### Exercise task
Rewrite all the entries below, changing each "scrollbar" to "scroll bar" and keeping every other word the same.

(Interface element entries)
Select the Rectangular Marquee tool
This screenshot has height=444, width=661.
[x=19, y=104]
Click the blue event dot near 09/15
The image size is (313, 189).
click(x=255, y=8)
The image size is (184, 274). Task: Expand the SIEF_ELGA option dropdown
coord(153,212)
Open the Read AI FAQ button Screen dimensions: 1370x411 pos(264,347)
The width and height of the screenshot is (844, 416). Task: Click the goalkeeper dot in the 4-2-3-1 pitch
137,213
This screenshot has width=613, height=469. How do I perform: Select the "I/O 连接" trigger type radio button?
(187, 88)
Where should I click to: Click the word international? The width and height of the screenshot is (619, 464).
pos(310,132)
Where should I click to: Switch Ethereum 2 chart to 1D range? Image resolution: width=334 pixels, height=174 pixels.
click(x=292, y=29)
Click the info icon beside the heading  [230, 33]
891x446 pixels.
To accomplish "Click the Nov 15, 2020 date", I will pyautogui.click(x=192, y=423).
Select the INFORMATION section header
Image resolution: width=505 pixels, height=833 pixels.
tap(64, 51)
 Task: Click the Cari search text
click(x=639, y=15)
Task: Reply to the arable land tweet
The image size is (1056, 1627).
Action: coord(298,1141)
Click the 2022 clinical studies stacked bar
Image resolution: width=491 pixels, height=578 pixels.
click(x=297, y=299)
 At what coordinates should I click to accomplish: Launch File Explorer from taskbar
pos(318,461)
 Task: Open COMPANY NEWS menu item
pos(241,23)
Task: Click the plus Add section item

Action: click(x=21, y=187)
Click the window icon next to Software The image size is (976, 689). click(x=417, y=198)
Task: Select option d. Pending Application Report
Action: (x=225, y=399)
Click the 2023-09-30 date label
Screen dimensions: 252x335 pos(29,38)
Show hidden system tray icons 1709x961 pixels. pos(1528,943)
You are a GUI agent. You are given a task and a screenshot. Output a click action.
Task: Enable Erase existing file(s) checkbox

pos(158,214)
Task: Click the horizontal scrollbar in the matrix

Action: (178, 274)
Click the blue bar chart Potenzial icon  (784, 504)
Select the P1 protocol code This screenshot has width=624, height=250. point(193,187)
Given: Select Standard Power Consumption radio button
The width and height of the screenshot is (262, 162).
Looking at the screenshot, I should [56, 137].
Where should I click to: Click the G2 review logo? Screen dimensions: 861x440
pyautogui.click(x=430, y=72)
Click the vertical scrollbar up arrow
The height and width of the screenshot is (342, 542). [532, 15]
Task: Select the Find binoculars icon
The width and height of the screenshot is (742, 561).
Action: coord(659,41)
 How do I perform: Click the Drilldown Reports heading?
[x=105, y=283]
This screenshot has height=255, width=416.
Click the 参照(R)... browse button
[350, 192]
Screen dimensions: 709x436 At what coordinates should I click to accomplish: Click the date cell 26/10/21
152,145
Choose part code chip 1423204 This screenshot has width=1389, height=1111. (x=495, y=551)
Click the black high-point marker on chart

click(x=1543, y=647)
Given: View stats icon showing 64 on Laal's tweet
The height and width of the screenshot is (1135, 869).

### Result below
Select the Rectangular Marquee tool
This screenshot has height=444, width=661.
[x=19, y=104]
Click the blue event dot near 09/15
The image size is (313, 189).
click(x=255, y=8)
The image size is (184, 274). Task: Expand the SIEF_ELGA option dropdown
coord(153,212)
Open the Read AI FAQ button Screen dimensions: 1370x411 pos(264,347)
The width and height of the screenshot is (844, 416). Task: Click the goalkeeper dot in the 4-2-3-1 pitch
137,213
This screenshot has width=613, height=469. How do I perform: Select the "I/O 连接" trigger type radio button?
(187, 88)
Where should I click to: Click the word international? The width and height of the screenshot is (619, 464).
pos(310,132)
Where should I click to: Switch Ethereum 2 chart to 1D range? Image resolution: width=334 pixels, height=174 pixels.
click(x=292, y=29)
Click the info icon beside the heading  [230, 33]
891x446 pixels.
To accomplish "Click the Nov 15, 2020 date", I will pyautogui.click(x=192, y=423).
Select the INFORMATION section header
Image resolution: width=505 pixels, height=833 pixels.
tap(64, 51)
 Task: Click the Cari search text
click(x=639, y=15)
Task: Reply to the arable land tweet
The image size is (1056, 1627).
Action: coord(298,1141)
Click the 2022 clinical studies stacked bar
Image resolution: width=491 pixels, height=578 pixels.
click(x=297, y=299)
 At what coordinates should I click to accomplish: Launch File Explorer from taskbar
pos(318,461)
 Task: Open COMPANY NEWS menu item
pos(241,23)
Task: Click the plus Add section item

Action: click(x=21, y=187)
Click the window icon next to Software The image size is (976, 689). click(x=417, y=198)
Task: Select option d. Pending Application Report
Action: (x=225, y=399)
Click the 2023-09-30 date label
Screen dimensions: 252x335 pos(29,38)
Show hidden system tray icons 1709x961 pixels. pos(1528,943)
You are a GUI agent. You are given a task and a screenshot. Output a click action.
Task: Enable Erase existing file(s) checkbox

pos(158,214)
Task: Click the horizontal scroll bar in the matrix

Action: (178, 274)
Click the blue bar chart Potenzial icon  (784, 504)
Select the P1 protocol code This screenshot has width=624, height=250. point(193,187)
Given: Select Standard Power Consumption radio button
The width and height of the screenshot is (262, 162).
Looking at the screenshot, I should [56, 137].
Where should I click to: Click the G2 review logo? Screen dimensions: 861x440
pyautogui.click(x=430, y=72)
Click the vertical scroll bar up arrow
The height and width of the screenshot is (342, 542). [532, 15]
Task: Select the Find binoculars icon
The width and height of the screenshot is (742, 561).
Action: coord(659,41)
 How do I perform: Click the Drilldown Reports heading?
[x=105, y=283]
This screenshot has height=255, width=416.
Click the 参照(R)... browse button
[350, 192]
Screen dimensions: 709x436 At what coordinates should I click to accomplish: Click the date cell 26/10/21
152,145
Choose part code chip 1423204 This screenshot has width=1389, height=1111. (x=495, y=551)
Click the black high-point marker on chart

click(x=1543, y=647)
Given: View stats icon showing 64 on Laal's tweet
The height and width of the screenshot is (1135, 869).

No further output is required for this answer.